Remove metadata from multiple different type of files simultaneously

Started by 216ann, August 22, 2021, 02:33:23 AM

Previous topic - Next topic

216ann

Hi, I am a total newbie.
I broke up with my BF and he has given me permission to get my files off his Win 7 laptop.
I am getting frustrated with the <R Click > Properties > Details > Remove all properties and personal data > Make a copy with all possible properties removed> because I have to do it for thousands of different types of files (jpg, pdf, doc, video, etc).
Even though you can select several files at once, the folders' contents don't get sanitized.
Furthermore, I have to manually delete all the original files and I get the annoying -Copy after each and every file.
Plus I don't trust the inbuilt Win7 function to delete all the metadata.
And when I transfer to the external HD and then to my Linux desktop, won't that collect metadata?

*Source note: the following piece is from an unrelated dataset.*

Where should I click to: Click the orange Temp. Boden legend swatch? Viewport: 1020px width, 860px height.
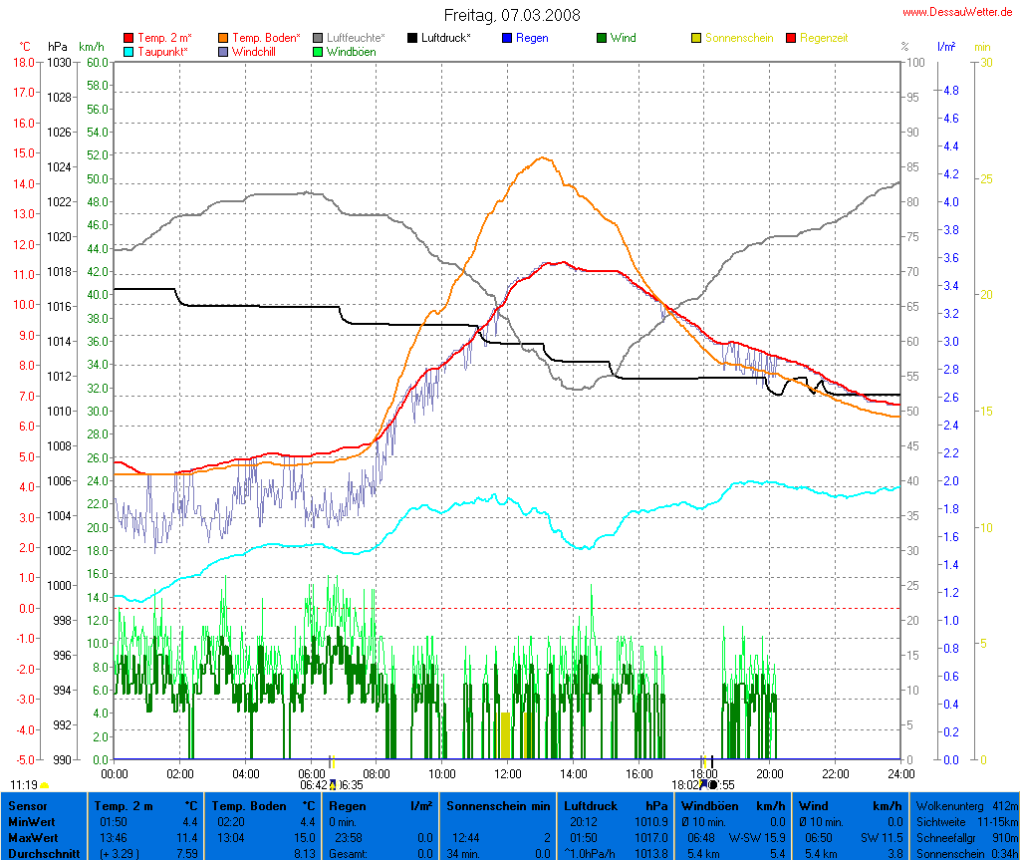(222, 38)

Is there a way using Exiftool or any other FOSS or similar free but reliable method to completely remove all the metadata off all files (like an entire data partition?) that I am trying to copy over to my external HD? 
I am going to use Linux and so I would be satisfied with a way to remove before I copy, after I copy to external HD, or even after I have already copied to my Linux desktop.
And I heard that there was an "undo" delete type function with exiftool...how do I make sure the metadata is deleted permanently?
I tried posting on Superuser.com and on Reddit r/Windows 7 but either my post gets deleted or noone responds. 
I presume it is because I had never before posted on those sites and they think I am a spamming bot.
I am not doing anything illegal, I only want to erase all traces of my BF (as owner/author) and his computer (Win7, where, when, etc) off MY files.
Please let me know.  Thank you. 

StarGeek

Quote from: 216ann on August 22, 2021, 02:33:23 AM
Is there a way using Exiftool or any other FOSS or similar free but reliable method to completely remove all the metadata off all files (like an entire data partition?) that I am trying to copy over to my external HD?

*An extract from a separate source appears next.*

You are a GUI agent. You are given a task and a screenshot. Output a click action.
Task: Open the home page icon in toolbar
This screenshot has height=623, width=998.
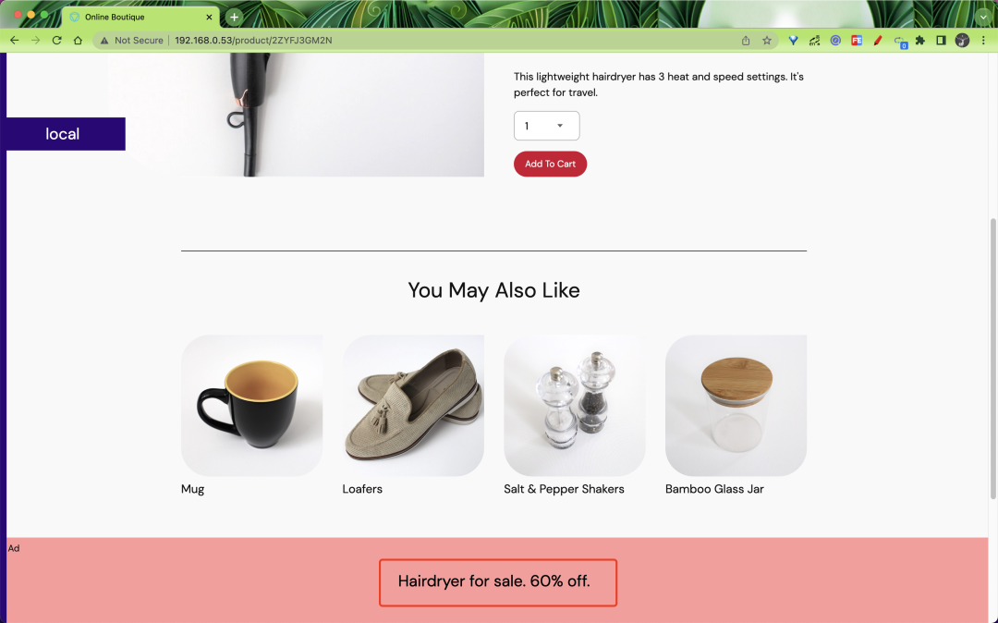tap(78, 40)
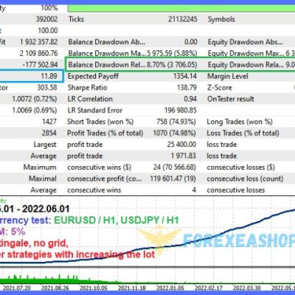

Exiftool can remove data from any file type that has Write support on the Supported File Types table but there are some caveats.  For example, you mention Doc files, which exiftool cannot edit.  Also, any edit that exiftool makes to a PDF file can be reversed unless the file is re-liniarized (see the text at the top of the PDF tags page).  Finally, exiftool will normally create a backup of any file it edits but that can be suppressed by adding the -overwrite_original option.

But doing this will remove all data, including the things like the date/time that the image/video was taken. And if you used RAW files of any type (.NEF, .CR2/3, .ARW, etc), it will destroy the image.

The bigger question is why do you need to remove the data from files that you are removing from the ex's computer?  That just means you have files that have no useful metadata on your own computer, which they supposedly won't have access to anymore anyway.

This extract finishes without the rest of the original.